La(s) Iglesia(s) atenúa(n) sus principios y su dogmático antropológico cuando el escenario lo constituye la danza de poderes, cuando sienten en riesgo sus feudos, cuando atisban amenazas; lo que se ha visto también recientemente con el fundamentalismo protestante en nuestro país, incluso disfrazando de partido político: se divide, se separa, se niegan a sí y a los suyos, ahora desde el primer poder de la República, como un mismo ser en su instinto de poder pero mostrándose bicéfalo. En tales casos, las iglesias desvirtúan su razón profunda y el fin que les constituye.

Oportunismo ahí, oportunismo allá, motivado por un estatuto antropológico neurocerebral y evolutivo ciertamente primitivo, que apenas intenta salir de la selva y superar así la ley que en ella gobierna. En el caso que nos ocupa: expulsión y no corrección, castigo en vez de formación, delegación de una responsabilidad que no se puede delegar, con tal de no rendir cuentas que se tienen que rendir, desconocimiento de los míos para no salir salpicados, apartheid por conveniencia irónicamente en el templo del perdón y del amor.
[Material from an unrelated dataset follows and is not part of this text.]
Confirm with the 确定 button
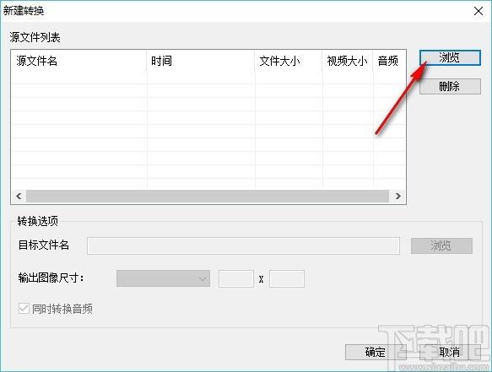The image size is (492, 372). [376, 352]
Hay que entender a las iglesias como lo que son, para lo que son y para lo que se las usa, sin tergiversar ni confundir su papel social en la polis. Ello me hace pensar que urge el Estado laico en Costa Rica y separar la religión de la política de una vez por todas, y no volver a reconocer a ninguna como oficial, pues se prolongaría la discriminación confesional, se daría una condición impropia a instituciones que, aunque tienen y han tenido su importancia y función histórica, no es el campo político partidista, directa ni indirectamente, el que debe motivar sus acciones e intenciones, como tampoco el resguardo de la popularidad en abandono incluso de principios centrales. Pero si esta separación no se da, se desconocería la voluntad manifiesta de algunos líderes religiosos incluido el Papa actual quien indicó que “los estados confesionales terminan mal, así como la enseñanza doctrinal fundante: “Den al César lo que es del César y a Dios lo que es de Dios.